(What the task requires): For the records that follow, say how many lines have the word "width" in them. Write the number and nothing more.

======== Given information ========

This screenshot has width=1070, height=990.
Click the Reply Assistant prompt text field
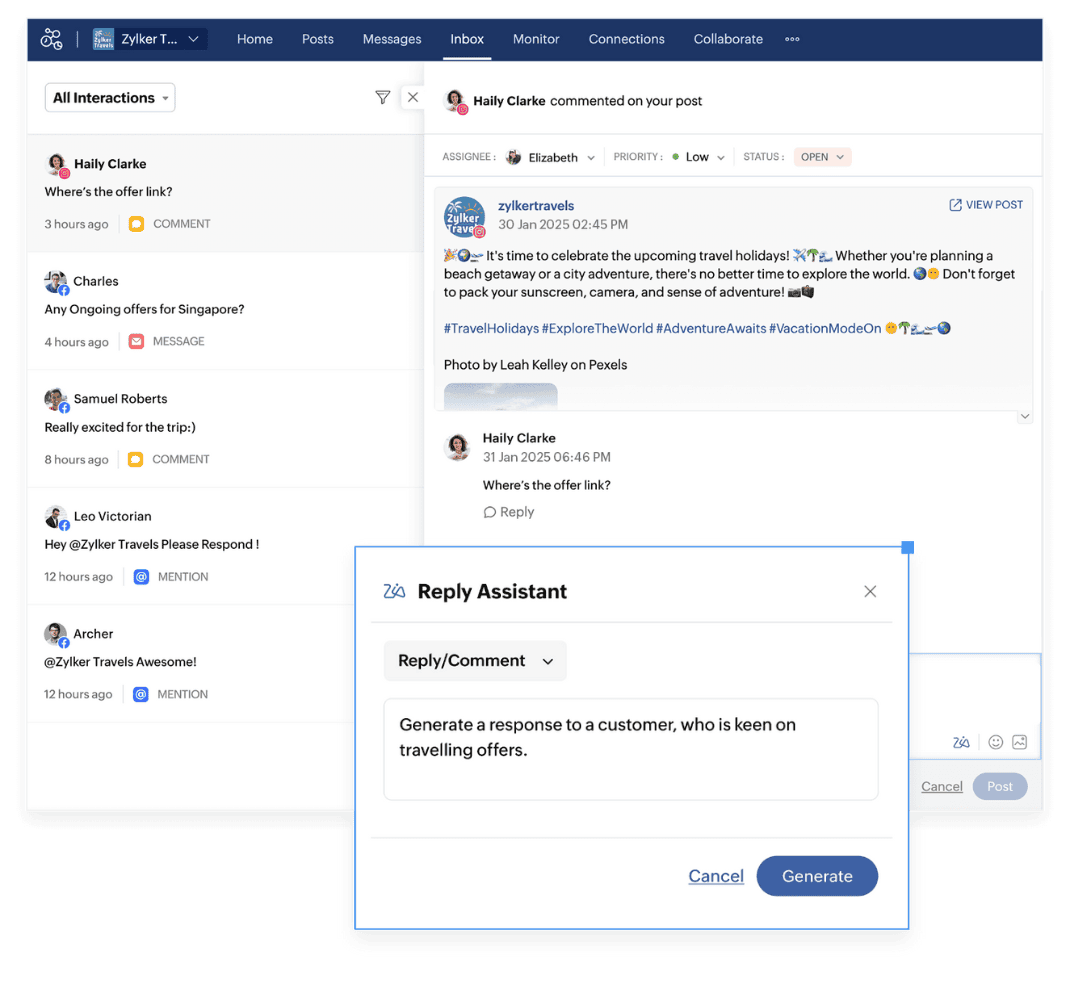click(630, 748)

========
======== Given information ========

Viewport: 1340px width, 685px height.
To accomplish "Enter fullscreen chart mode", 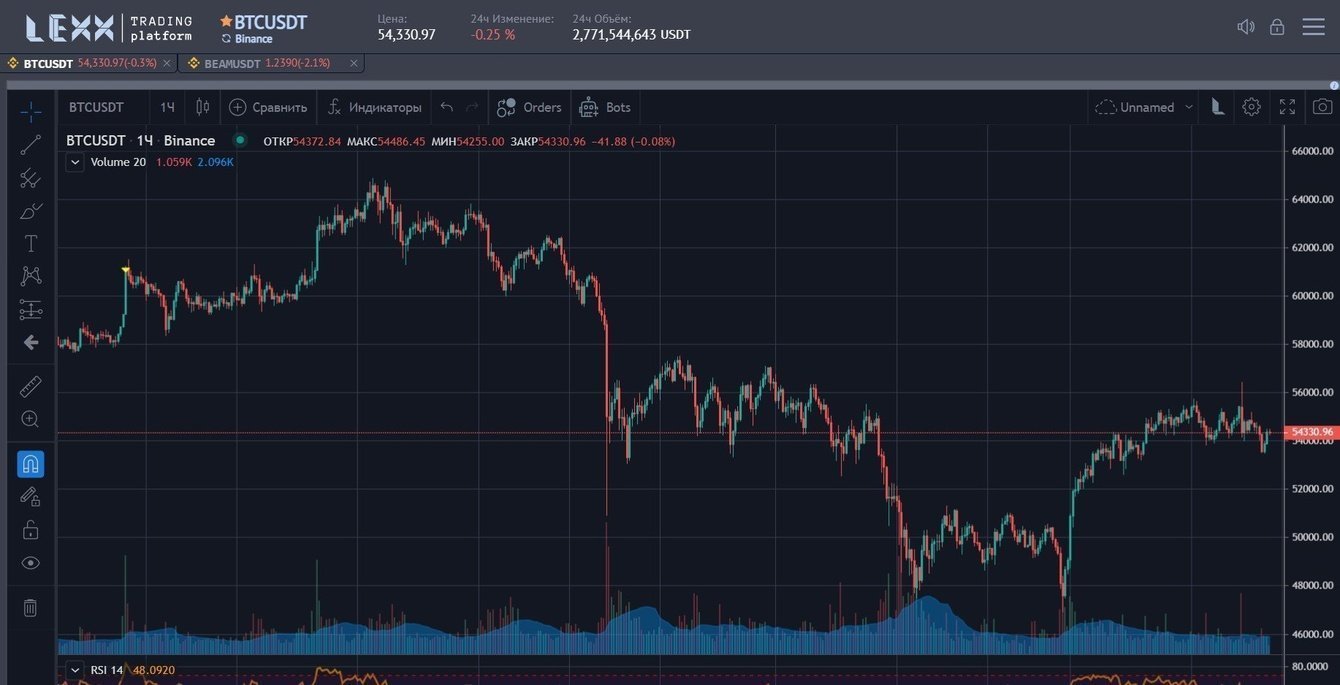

========

(Answer to this problem): 2